Thursday, July 07, 2011

 

Why Government Making Corporate Jets More Expensive Is Bad for Everyone

The jet industry is hurting because of Obama's verbal attacks.
Much has been made of President Barack Obama’s repeated demonizing of corporate jets and the people who fly on them in his June 29th press conference.

While pundits and politicians haggle over whether alterations in the depreciation schedule of corporate jets will actually have an impact on the deficit, those in the general aviation trenches are furious.

Aircraft Owners and Pilots Association (AOPO) President Craig Fuller told The Daily Caller that Obama’s comments have cast a pall over the industry, causing many who were considering buying a plane to back away from making a purchase.

“The industry has suffered terribly in the last two and a half years and it has just started to recover. Most of the signs were starting to look good,” said Fuller. “We are so angry as an industry and we have all come together to try to bring a more fair and balanced description to the debate.”
Those of us who pay attention to history learned a lesson twenty years ago.
President Bush, in his budget proposals, asked Congress to repeal the 10 percent luxury tax on yachts priced at more than $100,000 (and also on private planes that cost more than $250,000). The repeal, which Congress is likely to approve, would be retroactive to Feb. 1.

Since the tax took effect in January 1990, hundreds of builders of large and small boats have spoken of it as a stake driven into the heart of an industry already suffering from the recession, tighter bank rules on financing and fallout from the gulf war.
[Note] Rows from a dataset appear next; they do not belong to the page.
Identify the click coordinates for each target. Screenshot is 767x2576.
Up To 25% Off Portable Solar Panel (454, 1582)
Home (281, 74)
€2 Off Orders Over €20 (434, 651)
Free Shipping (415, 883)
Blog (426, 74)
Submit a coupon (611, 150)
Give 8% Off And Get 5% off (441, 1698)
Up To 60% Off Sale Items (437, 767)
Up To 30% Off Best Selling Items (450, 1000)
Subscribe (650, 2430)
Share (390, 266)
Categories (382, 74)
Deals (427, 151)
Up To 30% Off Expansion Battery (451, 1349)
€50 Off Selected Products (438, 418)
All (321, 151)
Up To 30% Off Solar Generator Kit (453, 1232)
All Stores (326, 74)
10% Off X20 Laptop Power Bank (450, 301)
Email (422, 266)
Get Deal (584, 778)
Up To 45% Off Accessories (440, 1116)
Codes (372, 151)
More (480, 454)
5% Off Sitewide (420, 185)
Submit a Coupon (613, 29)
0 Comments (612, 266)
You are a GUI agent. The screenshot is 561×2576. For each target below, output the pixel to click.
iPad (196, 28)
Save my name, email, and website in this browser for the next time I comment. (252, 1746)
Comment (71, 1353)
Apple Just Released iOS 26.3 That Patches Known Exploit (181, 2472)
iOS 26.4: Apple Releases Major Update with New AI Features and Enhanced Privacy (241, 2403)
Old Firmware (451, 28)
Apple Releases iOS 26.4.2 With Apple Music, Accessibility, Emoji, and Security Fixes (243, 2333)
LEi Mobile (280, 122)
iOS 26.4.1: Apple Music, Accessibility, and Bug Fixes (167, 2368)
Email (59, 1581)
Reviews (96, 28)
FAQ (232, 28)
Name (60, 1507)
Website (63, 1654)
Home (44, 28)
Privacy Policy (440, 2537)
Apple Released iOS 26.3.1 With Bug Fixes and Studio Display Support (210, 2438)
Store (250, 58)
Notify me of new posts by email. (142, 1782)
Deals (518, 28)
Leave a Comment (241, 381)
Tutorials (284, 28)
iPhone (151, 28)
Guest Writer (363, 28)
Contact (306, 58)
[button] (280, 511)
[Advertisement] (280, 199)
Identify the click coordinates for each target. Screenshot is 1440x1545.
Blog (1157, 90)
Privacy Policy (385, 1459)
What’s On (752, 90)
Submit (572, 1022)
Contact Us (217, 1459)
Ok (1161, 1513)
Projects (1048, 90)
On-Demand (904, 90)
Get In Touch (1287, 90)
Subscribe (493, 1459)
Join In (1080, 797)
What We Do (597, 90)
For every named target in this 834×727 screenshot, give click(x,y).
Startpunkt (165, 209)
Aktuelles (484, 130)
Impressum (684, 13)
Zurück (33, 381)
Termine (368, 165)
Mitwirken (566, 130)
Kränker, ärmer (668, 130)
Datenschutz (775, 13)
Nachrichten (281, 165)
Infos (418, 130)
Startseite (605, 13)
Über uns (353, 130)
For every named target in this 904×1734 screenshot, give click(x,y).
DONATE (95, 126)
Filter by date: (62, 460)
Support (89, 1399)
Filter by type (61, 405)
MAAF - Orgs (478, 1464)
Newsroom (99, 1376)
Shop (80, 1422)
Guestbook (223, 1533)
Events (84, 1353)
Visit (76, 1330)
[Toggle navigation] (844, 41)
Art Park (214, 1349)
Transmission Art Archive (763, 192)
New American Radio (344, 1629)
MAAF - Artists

In the last two years, about 100 builders of luxury boats -- recreational craft costing more than $100,000 -- cut their operations severely and laid off thousands of workers. Some builders filed for protection from creditors under Chapter 11 of the Federal Bankruptcy Code.
Emphasis added.

Obama's either economically stupid, cares more about his left-wing agenda or both. Just don't wonder why the economy continues to flounder.